In labor, a woman surrenders to the powerful forces of Life finding its way into life, into light from out of the dark. If you have given birth or have witnessed it, you know what I mean. If the mother-to-be surrenders and works with the powerful forces that are working within her, Life will do what it does so well…bring the new baby into existence. If she struggles with the process, something we humans do on a daily basis, the process can be more painful, but the process continues anyway, in spite of her struggling.

Life force is always flowing, finding its way. If we don’t align with it, life still flows but we find it much more painful, in so many ways.

When we align with the force of life, we are no longer trying to resist our soul’s natural expression. This life force is our creativity. When we express it, without resistance, what we express is beautiful and powerful beyond measure.

This power frightens us because our rational mind is not in control of it. We want to control it but we can’t. When we try to control it by resisting it, we only make ourselves sick. Consider how painful childbirth could be if the mother-to-be actively resisted the baby coming into being.

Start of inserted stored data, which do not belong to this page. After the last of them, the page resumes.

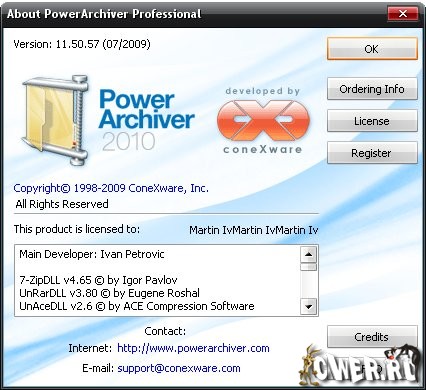Screen dimensions: 426x390
Task: Open the powerarchiver.com website link
Action: point(193,348)

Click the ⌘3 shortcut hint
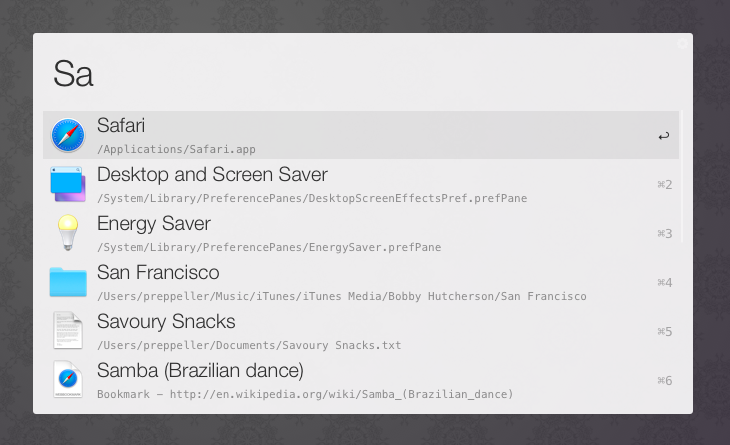point(664,234)
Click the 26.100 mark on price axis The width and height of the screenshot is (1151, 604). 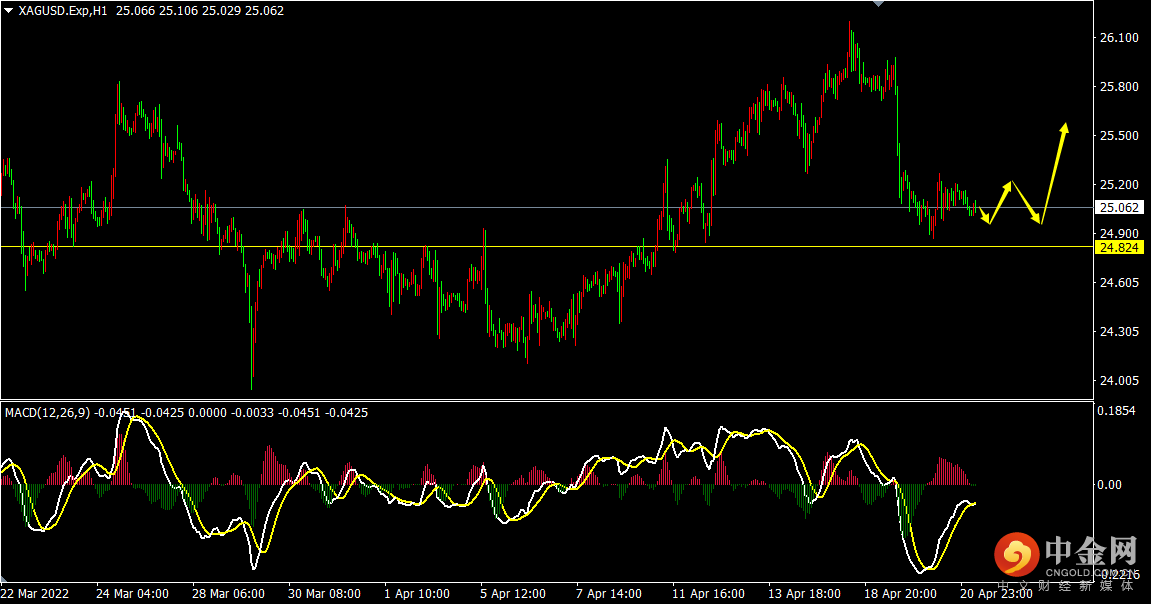point(1119,38)
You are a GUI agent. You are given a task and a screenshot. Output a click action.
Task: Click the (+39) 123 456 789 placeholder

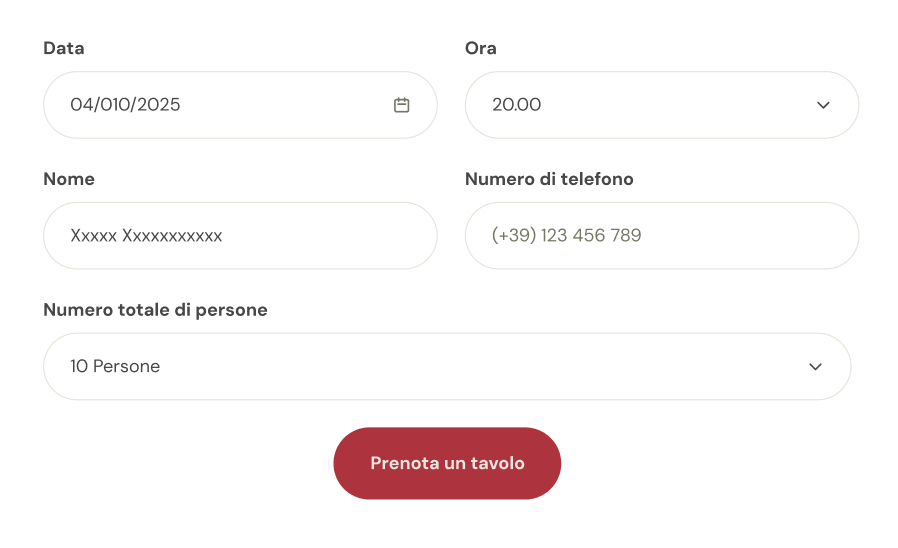566,236
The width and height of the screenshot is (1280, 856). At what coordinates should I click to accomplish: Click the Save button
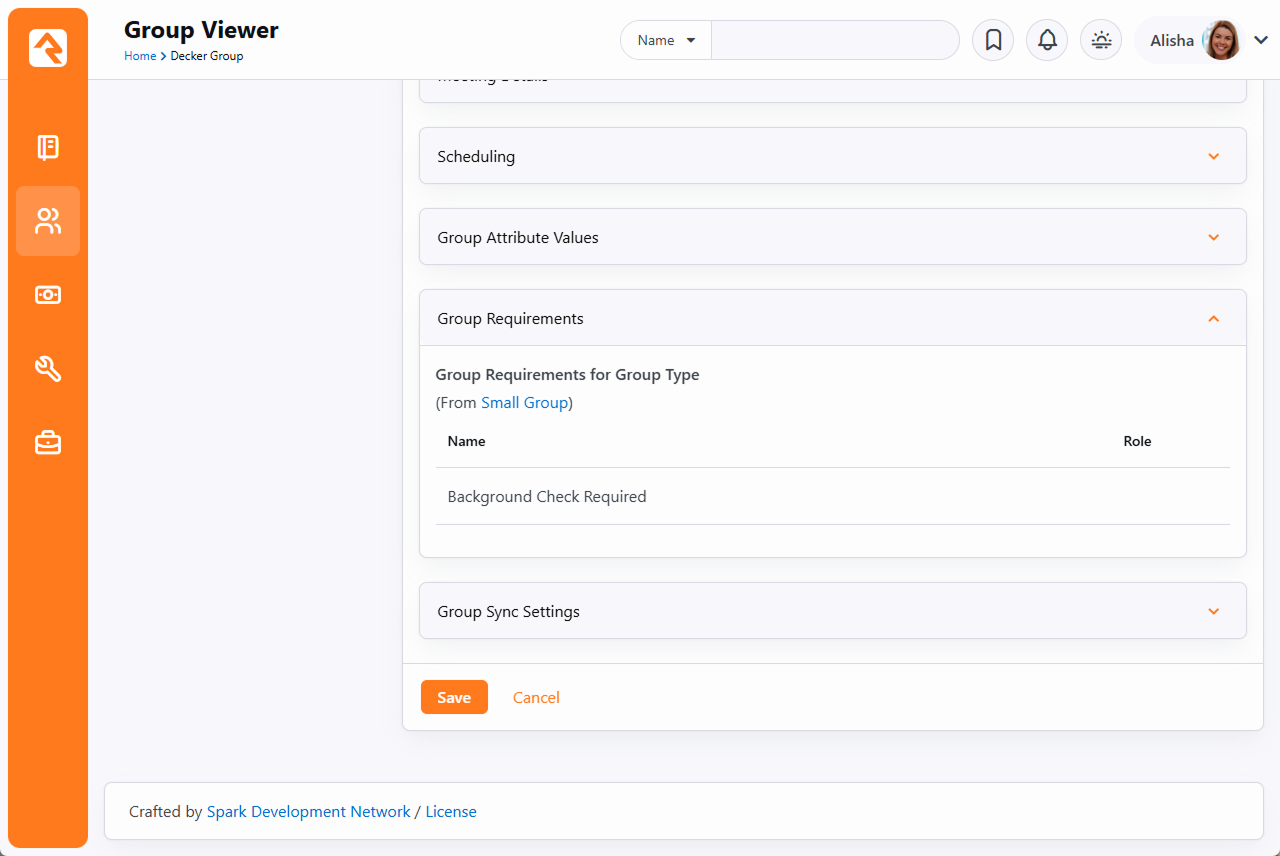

The really important piece here is to learn to trust this power, this expression, this creative life force. To have faith in it is to surrender to the natural expression of power, a power that sustains all of life.

If you have never birthed a baby, please don’t listen to the cultural forces that tell you you’re not a mother, and you can’t be fulfilled without being a mother. When I use this example in courses I teach, it can be emotionally difficult for women who have not birthed a child. We, as women, must come to honor the fact that we are all mothers. Women can birth so much more than babies, and we do it all the time. We can mother more than just our own physical babies, and the ability to truly love all of life unconditionally is the power that flows out from within.

I have used the example of childbirth purposely here, because women’s bodies know this process. A woman’s body, regardless of whether or not she ever physically gives birth to a child, contains the intelligent substance and process to create and grow new life and to bring it into being. This powerful process is completely mysterious to our rational minds. Our minds will never figure out how this works…hence the mystery. But, when we honor our bodies, and the intelligent mystery within, we align with the life force that engages this mysterious creative process inherently available to women.

Knowing this and experiencing it within brings wisdom, wisdom that is needed NOW.

By aligning with the power within, by this mysterious life force that is our creativity, we are capable of growing and birthing that which wants to be created, that life force that is finding its way. This is the power we must step into as women. This is the power of life-sustaining creativity. It’s generative in that it supports life, nurtures the mystery that is life, that is love, that is the most powerful force because it is existence itself.

Can you imagine how things might shift if we realized this power within that is yearning to flow out into the world?

Can you imagine what might be created if we held all the world in the center of our hearts, hearts that are aligned with this creativity?